Clindamycin may be active against methicillin-resistant Staphylococcus aureus, a common pathogen causing sepsis in infants, but optimal dosing in this population is unknown. We performed a multicenter, prospective pharmacokinetic (PK) and safety study of clindamycin in infants. We analyzed the data using a population PK analysis approach and included samples from two additional pediatric trials. Intravenous data were collected from 62 infants (135 plasma PK samples) with postnatal ages of <121 days (median [range] gestational age of 28 weeks [23 to 42] and postnatal age of 17 days [1 to 115]). In addition to body weight, postmenstrual age (PMA) and plasma protein concentrations (albumin and alpha-1 acid glycoprotein) were found to be significantly associated with clearance and volume of distribution, respectively. Clearance reached 50% of the adult value at PMA of 39.5 weeks. Simulated PMA-based intravenous dosing regimens administered every 8 h (≤32 weeks PMA, 5 mg/kg; 32 to 40 weeks PMA, 7 mg/kg; >40 to 60 weeks PMA, 9 mg/kg) resulted in an unbound, steady-state concentration at half the dosing interval greater than a MIC for S. aureus of 0.12 μg/ml in >90% of infants. There were no adverse events related to clindamycin use. (This study has been registered at ClinicalTrials.gov under registration no. NCT01728363.).

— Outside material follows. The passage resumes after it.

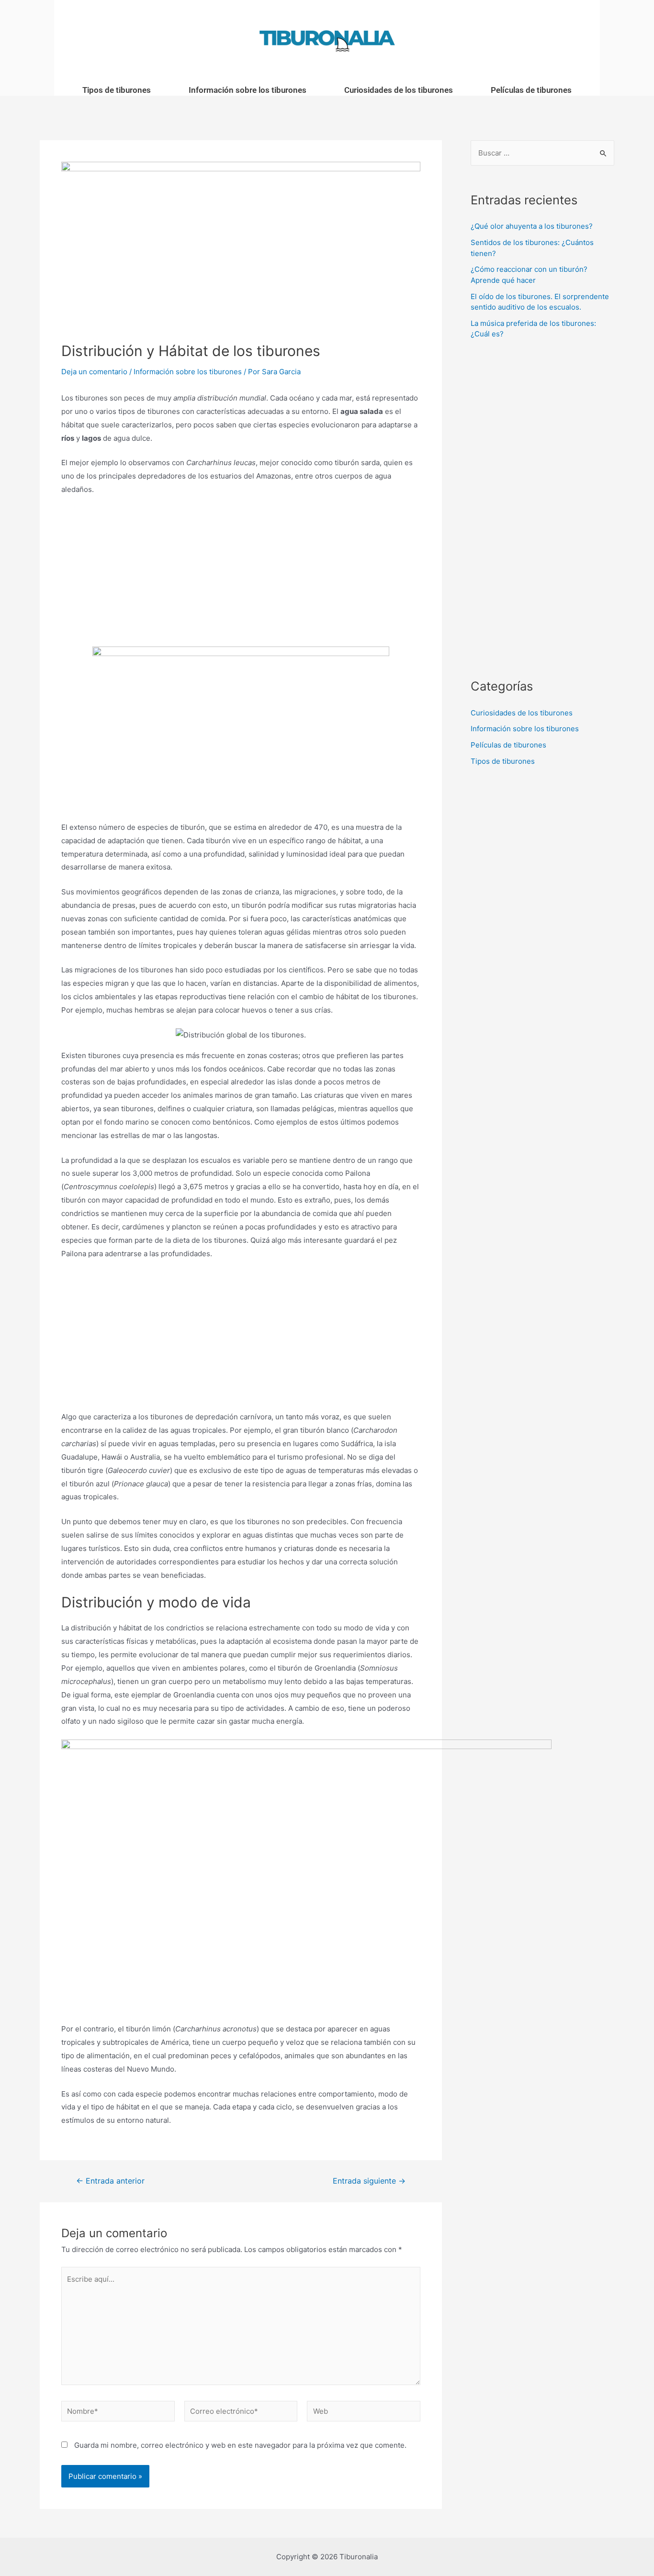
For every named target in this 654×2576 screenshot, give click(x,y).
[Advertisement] (240, 575)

Copyright © 2016, American Society for Microbiology. All Rights Reserved.

Figures

FIG 1
FIG 1
(A) Alpha-1 acid glycoprotein versus volume of distribution (V); (B) postmenstrual age versus V. The black line and shaded area denote the loess curve and an associated 95% confidence region.
FIG 2
FIG 2
Simulated steady-state area under the total clindamycin concentration versus time curve from 0 to 8 h (AUCss,0–8) after intravenous dosing to achieve exposure comparable to observed adult values after 600 mg intravenously every 8 h (mean [standard deviation], 31.8 μg · h/ml [6.7]) (19). (A and B) AUCss,0–8 versus postmenstrual age and total body weight after age-based dosing: ≤32 weeks' postmenstrual age, 5 mg/kg every 8 h; >32 to 40 weeks' postmenstrual age, 7 mg/kg every 8 h; and >40 to 60 weeks' postmenstrual age, 9 mg/kg every 8 h. (C and D) AUCss,0–8 versus postnatal age and total body weight after 12 mg/kg every 8 h for infants > 5 months to 1 year of age. The shaded regions denote the 90% (95th and 5th percentiles), 80% (90th and 10th percentiles), and 50% (75th and 25th percentiles) prediction intervals from lightest to darkest color intensity, respectively. The dashed black lines denote the 95th, 75th, 25th, and 5th percentiles, respectively. The solid black line is the median.